The House allowed for limited debate on the bill, and allowing just a handful of amendments to be debated.
During his floor statement in support of the bill, House Agriculture Committee Chairman Frank Lucas (R., Okla.) and co-sponsor of the bill, said the bill is years in the making and thanked his colleagues from both sides of the aisle for the hard work on the bill.
“Ultimately, we developed legislation to reauthorize and reform the CFTC in a way that would not only improve operations at the agency, but also protect customers from another market failure like what we saw with MF Global and PFG Best. Our efforts will also increase certainty in the marketplace and provide a more balanced approach to regulations impacting job creators,” Lucas said.
By a voice vote the House approved an amendment that calls for the study on high frequency trading on whether such trading increases market volatility, including short term market swings such as the “flash crash.”

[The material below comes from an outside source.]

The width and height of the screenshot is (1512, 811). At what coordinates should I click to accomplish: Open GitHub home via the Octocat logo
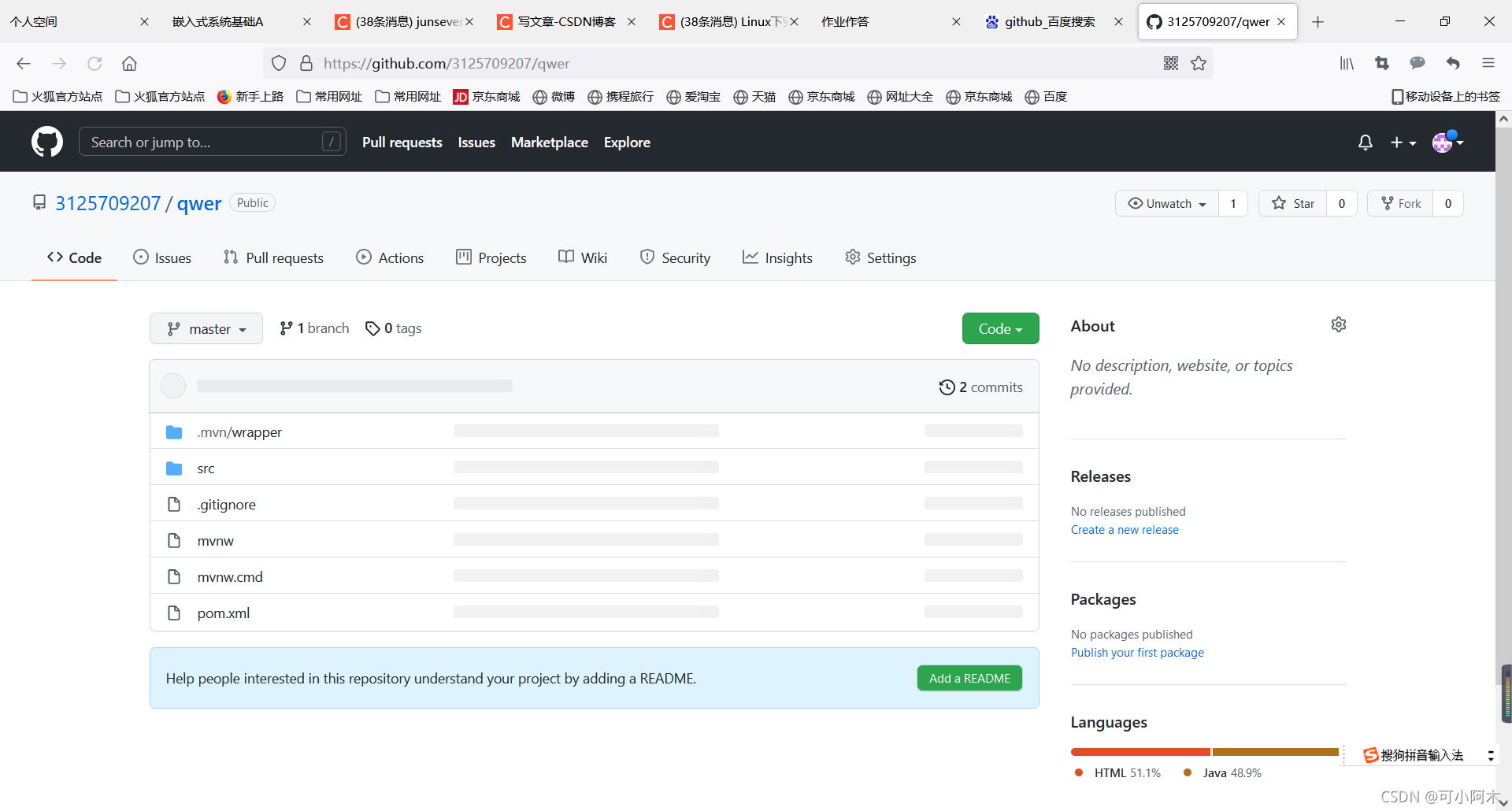[46, 142]
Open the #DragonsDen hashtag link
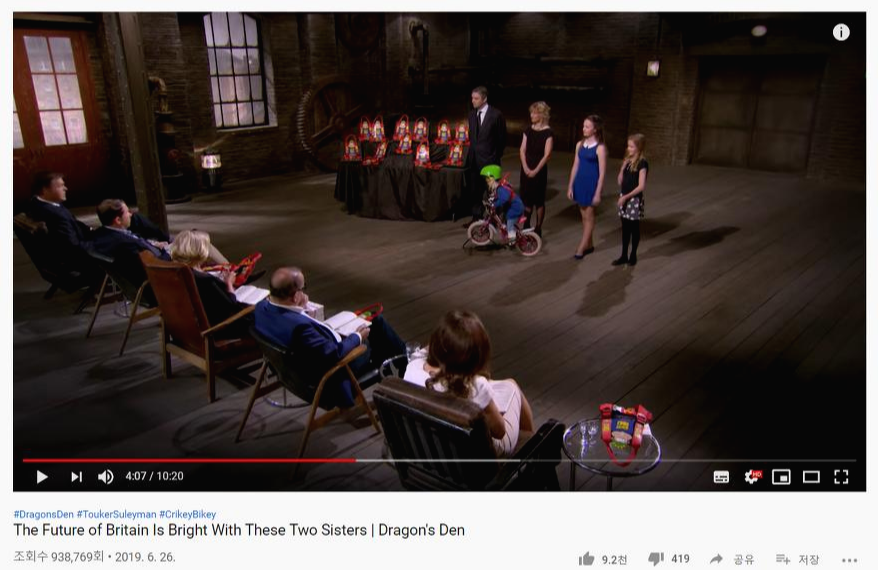Image resolution: width=878 pixels, height=570 pixels. [44, 514]

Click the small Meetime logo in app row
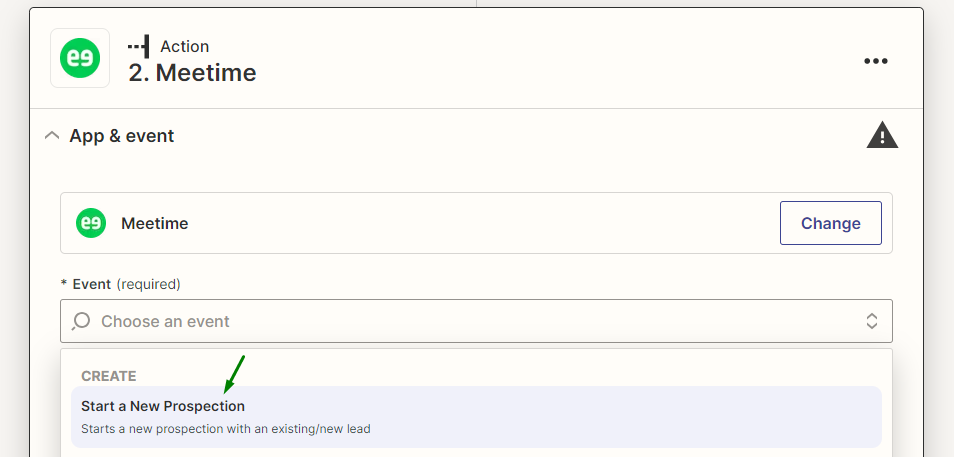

The full House also approved an amendment by a vote of 252-158 which would exempt Registered Investment Companies (RICs) that are currently registered with the Securities and Exchange Commission (SEC) under the Investment Company Act of 1940 from duplicative registration requirements with the Commodity Futures Trading Commission (CFTC) allowing the SEC to continue to have full regulatory oversight and enforcement authority over RICs. The amendment does not remove the jurisdiction and regulatory authority that the CFTC has over all futures, options and swaps transactions that the RICs invest in on behalf of their customers who are pensioners, retirees, and savers.
The Senate has yet to propose its CFTC reauthorization bill, although Senate Agriculture Committee Chairwoman Debbie Stabenow (D., Mich.) said her committee plans to take up a bill as well. She said the House’s bill has areas the two chambers can certainly work together on.
“The Senate will examine lessons from the past and consider ongoing challenges to the system as we write our bill. We have an important opportunity for market reform, to restore faith in the markets and help ensure they are transparent and functioning as intended – and we intend on doing that in a collaborative and bipartisan way,” she said.
Stabenow expressed disappointment with the House bill as it provides no additional funding mechanism and adds new layers of administrative burdens, hindering the agency’s ability to do its job and effectively regulate these markets.